Given request: Report every line in the rows below that contains the string "next", matching case exactly.

Extracted entries:
★ ★ ★ ★
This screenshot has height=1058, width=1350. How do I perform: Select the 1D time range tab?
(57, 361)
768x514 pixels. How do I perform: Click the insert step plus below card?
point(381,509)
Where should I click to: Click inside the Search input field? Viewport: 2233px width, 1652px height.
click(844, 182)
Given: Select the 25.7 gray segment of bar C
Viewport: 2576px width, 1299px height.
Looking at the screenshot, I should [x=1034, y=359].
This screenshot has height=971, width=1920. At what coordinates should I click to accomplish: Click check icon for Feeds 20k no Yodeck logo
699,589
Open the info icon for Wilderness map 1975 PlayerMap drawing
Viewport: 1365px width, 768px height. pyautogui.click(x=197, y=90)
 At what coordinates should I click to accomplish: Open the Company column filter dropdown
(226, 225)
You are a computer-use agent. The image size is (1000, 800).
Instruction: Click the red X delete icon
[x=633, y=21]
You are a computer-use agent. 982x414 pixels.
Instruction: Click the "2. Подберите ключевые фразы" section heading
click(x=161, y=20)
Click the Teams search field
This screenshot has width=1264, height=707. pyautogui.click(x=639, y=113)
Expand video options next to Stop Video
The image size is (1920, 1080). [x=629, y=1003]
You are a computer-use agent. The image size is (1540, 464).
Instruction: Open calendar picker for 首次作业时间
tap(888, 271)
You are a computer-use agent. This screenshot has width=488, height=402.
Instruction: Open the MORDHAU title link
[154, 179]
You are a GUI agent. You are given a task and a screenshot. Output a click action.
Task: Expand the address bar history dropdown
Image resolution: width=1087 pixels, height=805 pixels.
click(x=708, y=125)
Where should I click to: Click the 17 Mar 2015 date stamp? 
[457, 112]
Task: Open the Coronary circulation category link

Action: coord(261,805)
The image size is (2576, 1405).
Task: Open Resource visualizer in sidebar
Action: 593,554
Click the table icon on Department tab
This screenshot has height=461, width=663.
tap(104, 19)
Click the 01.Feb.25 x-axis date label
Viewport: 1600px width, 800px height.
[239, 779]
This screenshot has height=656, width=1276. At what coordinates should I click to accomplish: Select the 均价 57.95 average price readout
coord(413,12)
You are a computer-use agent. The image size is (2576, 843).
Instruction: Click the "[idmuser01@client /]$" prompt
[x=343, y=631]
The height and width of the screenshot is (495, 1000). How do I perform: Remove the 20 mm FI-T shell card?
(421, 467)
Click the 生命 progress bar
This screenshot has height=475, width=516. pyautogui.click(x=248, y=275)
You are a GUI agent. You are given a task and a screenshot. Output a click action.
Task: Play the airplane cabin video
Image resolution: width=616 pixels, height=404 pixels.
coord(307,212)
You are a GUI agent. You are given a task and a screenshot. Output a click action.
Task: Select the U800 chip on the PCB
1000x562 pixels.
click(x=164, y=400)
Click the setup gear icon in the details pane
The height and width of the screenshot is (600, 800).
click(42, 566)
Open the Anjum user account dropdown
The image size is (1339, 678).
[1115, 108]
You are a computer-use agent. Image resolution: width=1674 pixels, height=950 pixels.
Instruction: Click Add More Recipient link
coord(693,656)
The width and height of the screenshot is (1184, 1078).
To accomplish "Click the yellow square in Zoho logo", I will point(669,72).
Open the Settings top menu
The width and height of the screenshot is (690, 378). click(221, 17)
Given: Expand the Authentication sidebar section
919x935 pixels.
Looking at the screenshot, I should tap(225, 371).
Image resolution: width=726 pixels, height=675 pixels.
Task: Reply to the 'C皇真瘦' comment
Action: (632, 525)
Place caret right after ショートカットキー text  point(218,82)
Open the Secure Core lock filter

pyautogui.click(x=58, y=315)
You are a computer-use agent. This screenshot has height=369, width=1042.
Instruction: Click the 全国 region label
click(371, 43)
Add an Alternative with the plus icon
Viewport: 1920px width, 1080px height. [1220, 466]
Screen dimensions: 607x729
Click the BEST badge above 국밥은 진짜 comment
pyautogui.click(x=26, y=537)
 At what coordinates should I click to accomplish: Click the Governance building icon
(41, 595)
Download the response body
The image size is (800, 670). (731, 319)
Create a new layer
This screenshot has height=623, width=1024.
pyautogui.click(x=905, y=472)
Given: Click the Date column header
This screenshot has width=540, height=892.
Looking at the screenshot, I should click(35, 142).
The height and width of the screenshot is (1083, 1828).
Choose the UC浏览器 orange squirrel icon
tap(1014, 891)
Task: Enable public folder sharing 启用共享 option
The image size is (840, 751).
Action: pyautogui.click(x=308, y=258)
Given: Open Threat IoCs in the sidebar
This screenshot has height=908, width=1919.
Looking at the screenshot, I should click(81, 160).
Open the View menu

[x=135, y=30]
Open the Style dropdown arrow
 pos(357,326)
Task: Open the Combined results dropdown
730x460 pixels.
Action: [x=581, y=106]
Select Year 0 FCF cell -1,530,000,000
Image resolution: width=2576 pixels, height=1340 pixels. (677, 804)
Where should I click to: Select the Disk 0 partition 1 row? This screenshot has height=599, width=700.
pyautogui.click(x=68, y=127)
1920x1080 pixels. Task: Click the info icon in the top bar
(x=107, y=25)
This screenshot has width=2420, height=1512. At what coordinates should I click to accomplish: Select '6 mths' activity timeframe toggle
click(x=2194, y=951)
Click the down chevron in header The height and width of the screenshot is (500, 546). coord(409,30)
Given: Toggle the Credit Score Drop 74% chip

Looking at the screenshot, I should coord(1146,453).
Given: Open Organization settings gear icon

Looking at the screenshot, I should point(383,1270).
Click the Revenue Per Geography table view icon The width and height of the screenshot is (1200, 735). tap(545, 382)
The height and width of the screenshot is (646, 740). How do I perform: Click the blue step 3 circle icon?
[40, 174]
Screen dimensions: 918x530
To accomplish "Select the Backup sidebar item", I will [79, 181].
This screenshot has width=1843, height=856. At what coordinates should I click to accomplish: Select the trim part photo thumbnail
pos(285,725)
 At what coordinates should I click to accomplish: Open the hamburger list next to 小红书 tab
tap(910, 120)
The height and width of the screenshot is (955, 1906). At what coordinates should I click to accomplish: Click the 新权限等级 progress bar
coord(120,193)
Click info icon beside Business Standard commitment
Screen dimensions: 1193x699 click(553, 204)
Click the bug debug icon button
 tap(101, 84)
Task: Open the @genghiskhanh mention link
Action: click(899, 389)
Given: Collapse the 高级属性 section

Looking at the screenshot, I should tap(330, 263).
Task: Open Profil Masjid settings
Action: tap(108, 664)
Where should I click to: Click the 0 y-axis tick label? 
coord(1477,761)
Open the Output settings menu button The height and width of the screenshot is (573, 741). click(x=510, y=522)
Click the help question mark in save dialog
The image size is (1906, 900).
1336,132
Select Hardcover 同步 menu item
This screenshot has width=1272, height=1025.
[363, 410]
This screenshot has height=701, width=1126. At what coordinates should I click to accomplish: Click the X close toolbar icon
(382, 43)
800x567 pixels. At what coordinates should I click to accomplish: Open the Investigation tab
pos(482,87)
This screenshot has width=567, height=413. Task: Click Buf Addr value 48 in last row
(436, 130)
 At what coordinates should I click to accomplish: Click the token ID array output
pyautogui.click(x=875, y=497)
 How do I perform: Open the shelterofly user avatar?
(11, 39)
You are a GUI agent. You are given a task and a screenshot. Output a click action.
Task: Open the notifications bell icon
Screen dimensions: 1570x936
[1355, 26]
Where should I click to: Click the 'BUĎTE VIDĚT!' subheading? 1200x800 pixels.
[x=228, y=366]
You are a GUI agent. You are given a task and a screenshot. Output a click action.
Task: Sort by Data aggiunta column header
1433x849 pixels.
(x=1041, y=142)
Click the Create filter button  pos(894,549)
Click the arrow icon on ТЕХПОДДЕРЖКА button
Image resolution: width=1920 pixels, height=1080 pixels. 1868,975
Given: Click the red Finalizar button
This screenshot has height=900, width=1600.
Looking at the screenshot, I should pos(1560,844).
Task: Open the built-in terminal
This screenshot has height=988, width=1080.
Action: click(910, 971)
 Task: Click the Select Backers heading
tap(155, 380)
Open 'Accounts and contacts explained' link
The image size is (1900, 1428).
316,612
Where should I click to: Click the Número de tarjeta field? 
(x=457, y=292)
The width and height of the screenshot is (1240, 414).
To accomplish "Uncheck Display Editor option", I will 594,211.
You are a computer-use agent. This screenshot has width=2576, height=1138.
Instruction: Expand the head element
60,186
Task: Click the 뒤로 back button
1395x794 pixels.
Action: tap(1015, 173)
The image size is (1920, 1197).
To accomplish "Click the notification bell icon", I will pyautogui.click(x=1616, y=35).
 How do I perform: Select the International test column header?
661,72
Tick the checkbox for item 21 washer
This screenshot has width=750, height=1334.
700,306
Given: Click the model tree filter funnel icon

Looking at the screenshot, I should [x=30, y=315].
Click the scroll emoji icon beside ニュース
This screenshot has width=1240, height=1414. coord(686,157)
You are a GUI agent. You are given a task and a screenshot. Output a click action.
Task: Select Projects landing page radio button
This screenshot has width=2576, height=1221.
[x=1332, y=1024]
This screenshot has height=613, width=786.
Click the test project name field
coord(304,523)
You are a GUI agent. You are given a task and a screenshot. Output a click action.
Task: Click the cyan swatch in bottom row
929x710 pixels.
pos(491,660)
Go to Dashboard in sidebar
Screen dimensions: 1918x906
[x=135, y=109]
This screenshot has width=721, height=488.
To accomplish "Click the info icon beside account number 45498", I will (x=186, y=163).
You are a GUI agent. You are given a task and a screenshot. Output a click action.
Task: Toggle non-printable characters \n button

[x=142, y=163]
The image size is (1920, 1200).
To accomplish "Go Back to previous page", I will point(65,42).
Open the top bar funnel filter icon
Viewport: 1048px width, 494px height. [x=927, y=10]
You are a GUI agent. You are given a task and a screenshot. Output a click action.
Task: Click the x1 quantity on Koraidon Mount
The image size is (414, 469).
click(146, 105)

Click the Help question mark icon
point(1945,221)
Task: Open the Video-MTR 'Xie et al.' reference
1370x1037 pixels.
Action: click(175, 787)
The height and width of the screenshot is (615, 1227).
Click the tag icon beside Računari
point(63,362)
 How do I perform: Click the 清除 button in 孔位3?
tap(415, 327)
★ ★ ★ ★
Finished answer:
Expand video options next to Stop Video
 At what coordinates should I click to accomplish: Open the hamburger list next to 小红书 tab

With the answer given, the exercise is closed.